2265- Allah Resül'ü en az okunan ama en çok konuşulan insanlardan birisidir tarihte... Aynen Kur´an´a yapılan muamele, hikmet dolu Resul'lerede tarih boyunca yapıla gelmiştir, Kur´an gibi Resul'ler de terkedilmişlerdir maalesef... Küresel medya, para, gıda, silah, sağlık, iletişim, uzay, yer üstü, yeraltı zenginlikleri gibi en temel sektörler, stratejik öneme sahip konumlar, zalimlerin tekeller ile idare olunurken, ve bir çok alanda olduğu gibi buralardada yenik ve fakir bir ümmet durumundayken bizler, Resul'ün ümmet-i olabildiğimizimi düşünüyoruz? Yoksa sizin Resul'ünüzün çizdiği ümmet portresi yenilgiyi kabul eden, cehalete kaçan, güçsüz, tedbirsiz, zavallı bir ümmet mi? Ekonomide Resul'lerini örnek almayacak, emperyalist bir kaç ucube aileye teslim olacak ve köleliğe & zillete talip olurken, aynı anda Resul'ün ümmet-i olmakla övüneceksiniz, öylemi? Ah musibet!

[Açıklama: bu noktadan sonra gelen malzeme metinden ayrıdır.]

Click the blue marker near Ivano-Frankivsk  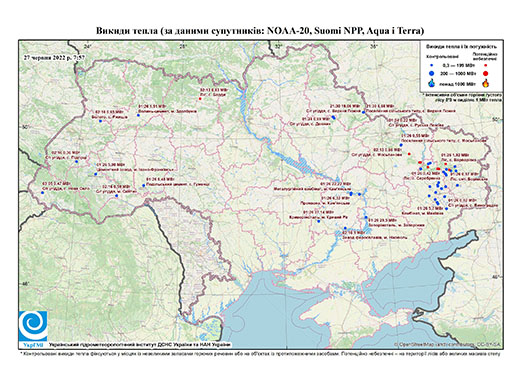[x=95, y=174]
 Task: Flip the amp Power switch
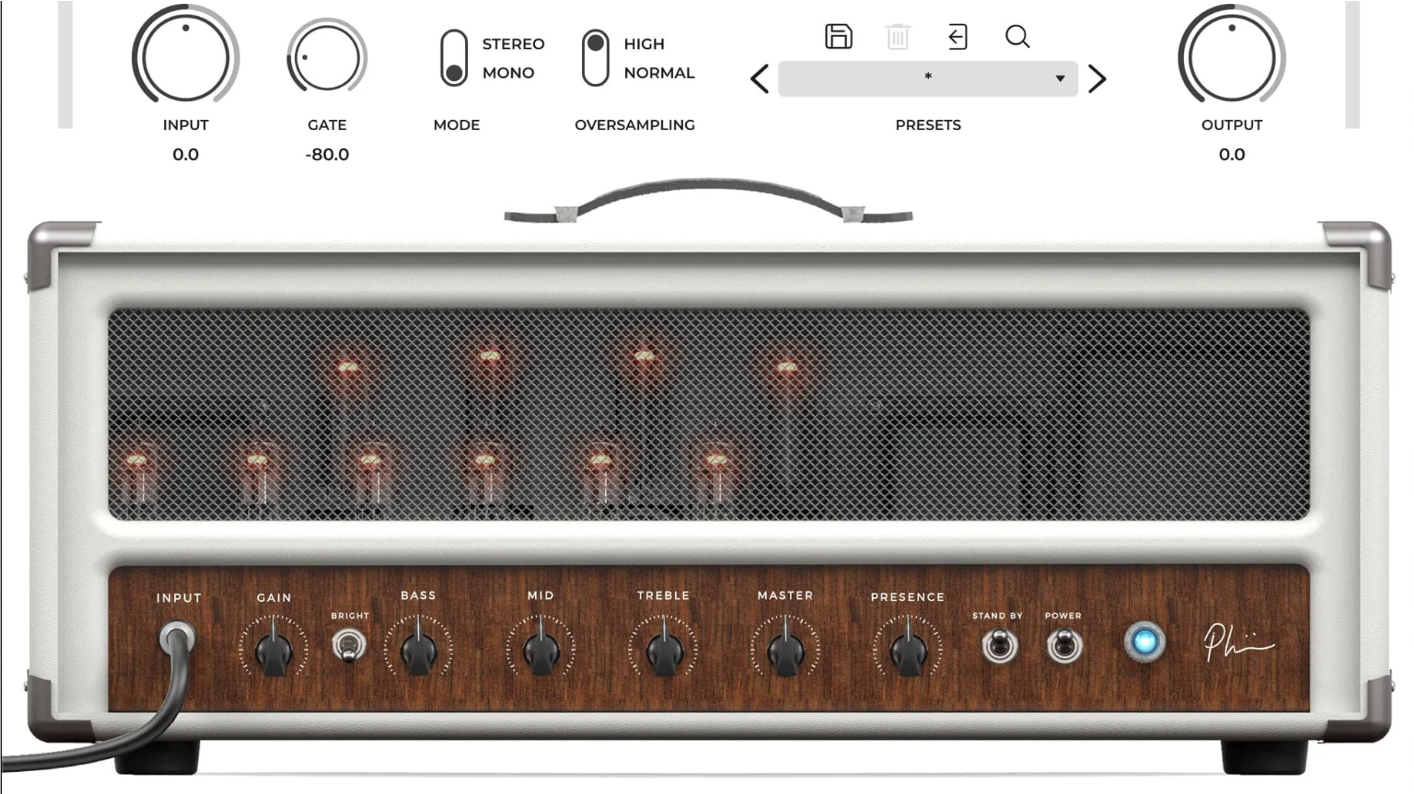pos(1062,646)
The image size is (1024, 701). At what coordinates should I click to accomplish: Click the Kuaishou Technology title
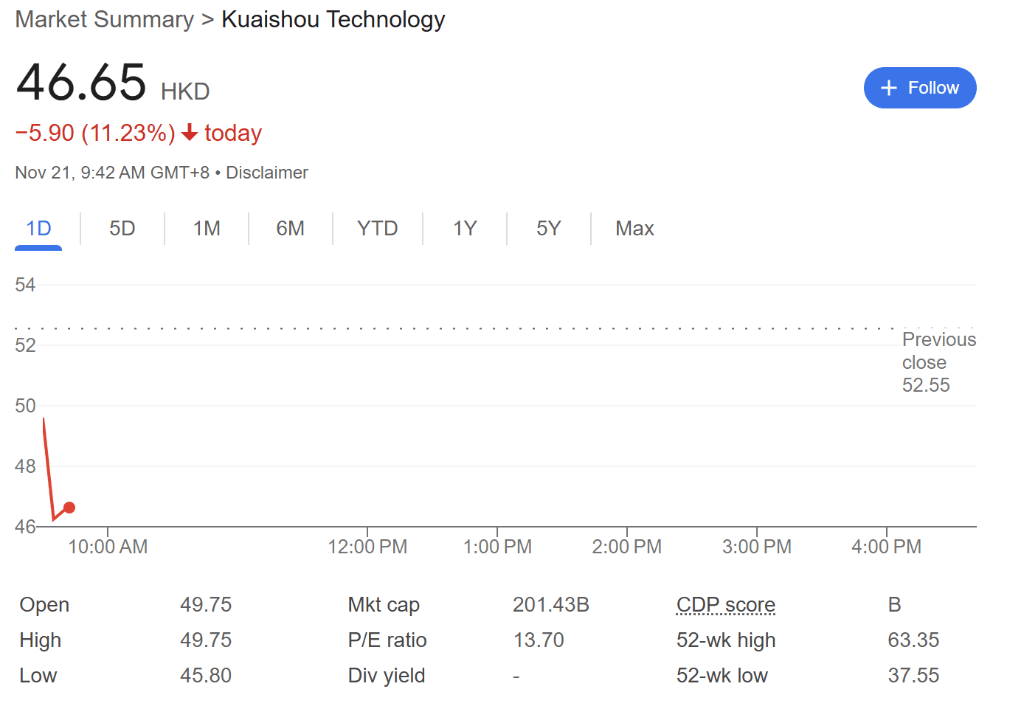click(333, 20)
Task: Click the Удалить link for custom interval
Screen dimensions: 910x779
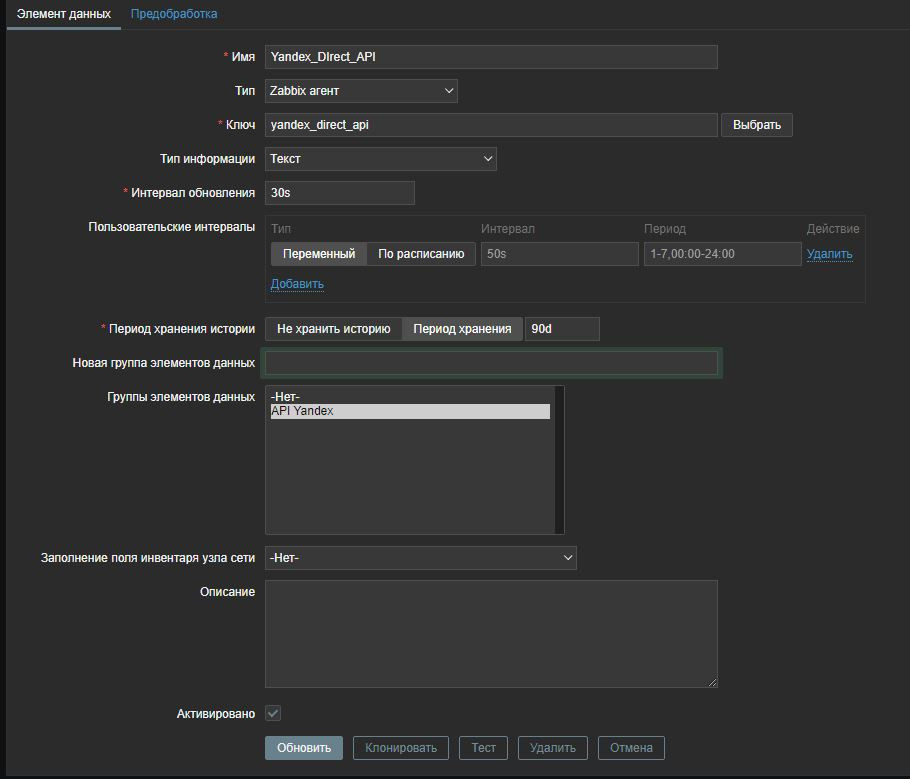Action: [829, 254]

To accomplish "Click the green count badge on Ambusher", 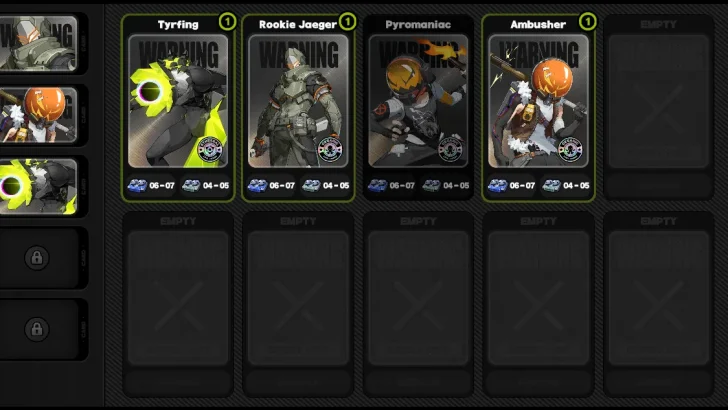I will point(587,21).
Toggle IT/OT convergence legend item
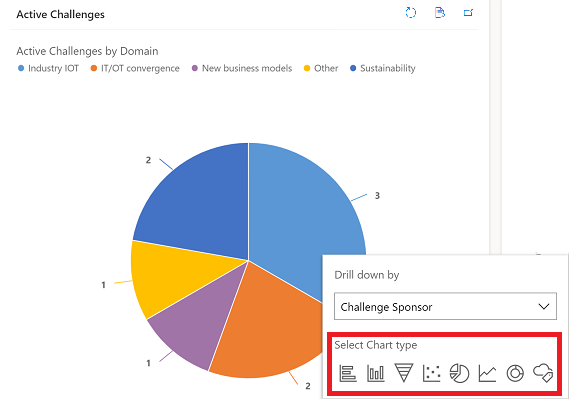The height and width of the screenshot is (399, 569). (x=135, y=68)
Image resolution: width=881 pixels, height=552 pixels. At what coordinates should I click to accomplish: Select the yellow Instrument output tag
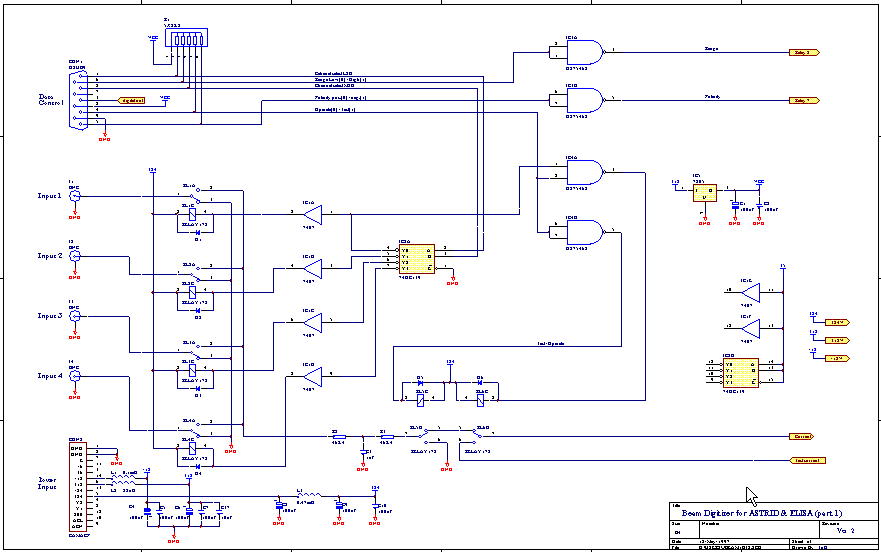(x=808, y=461)
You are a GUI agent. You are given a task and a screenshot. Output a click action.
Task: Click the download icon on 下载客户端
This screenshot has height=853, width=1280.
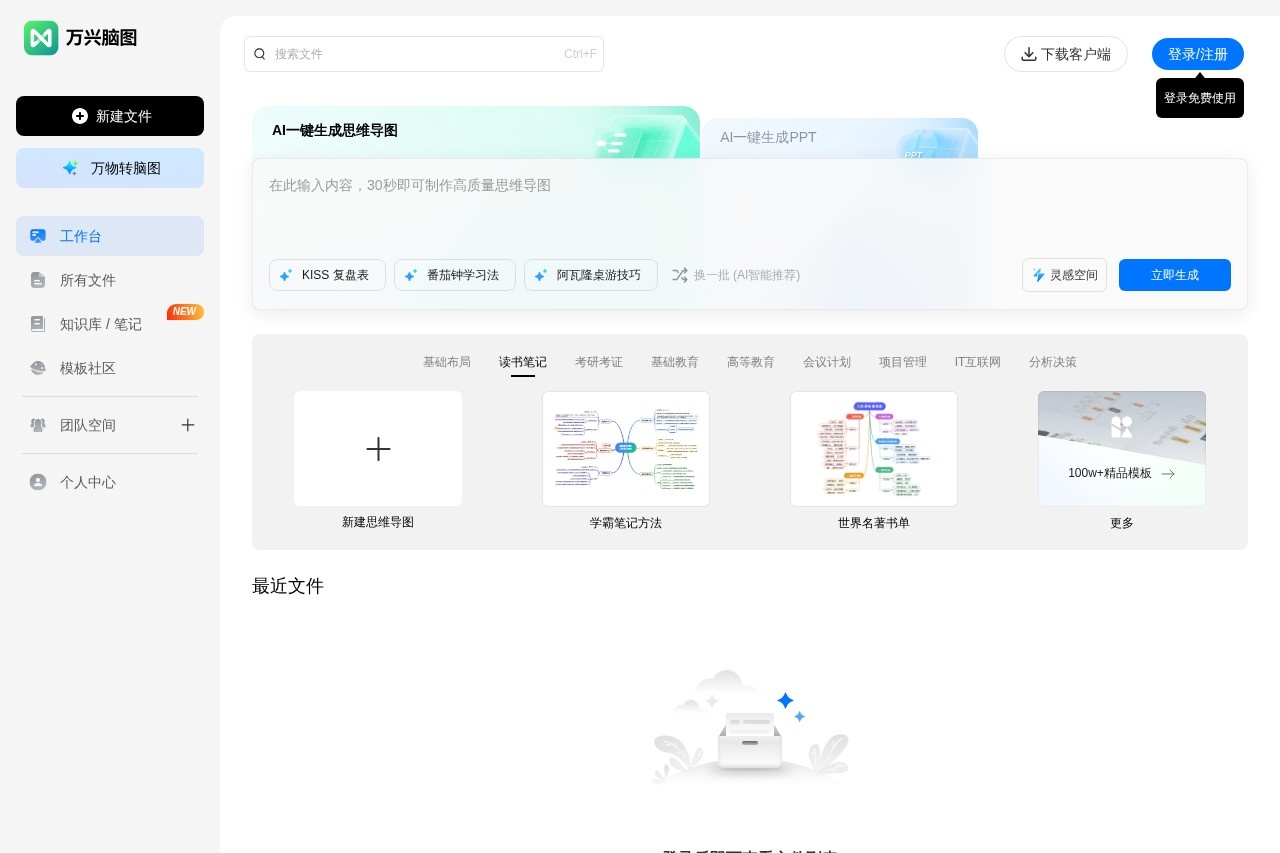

2266- Yeni dönemin zilletten uzak olduğunu iddia edenleri okuduğu Kur'an la davet ettiği islam dini adına verdiği konferanslarda, kabre gömdüğü müslümana bile defin ücreti alırken, ilk dönemin iman edenleri bu uygulamalara lânet okuyordu ve "biz ücretimizi sadece Allah´tan isteriz", diyorlardı... "Kadınlar bize Allah´tan bir emanettir" diyen o ilk nesillerin izzetini, yeni dönemin sözde zilletten uzak olanları, onlar "kaburgadan gelme adilerdir, arada bir dövmekte gerek" diye tarif etmeye yelteniyor vede zilletli halin izzetli çorba tarifini sunuyorlardı asra...
2267- Ey zelil insan. Allah Resul'ünü doğru okuduğumuz gün, dünyaya dâir hiç bir endişesi olmayan ahireti dâima en merkeze alan, dünyada en emin şartlara haiz üstün insanlar, olduğumuz gündür, ümmet ve insaniyet olarak mü'minlerin, iman edenlerin üstünlüğünü ancak hainler reddedebilir.
2268- Resul'lerini anlamamakta inat eden insanlar bin kere dahi geçse bin birinci defa aynı delikten geçmekten usanmayacak, yorulmayacak bir kimya üzerinde sabitlenmiş...
2269- Zilletin izzet, izzetin zillet diye sunumu yapılan bir dünyadayız vesselam...
Taat/İTAAT dolu İSYAN'larla & Hayır/LA kalınız!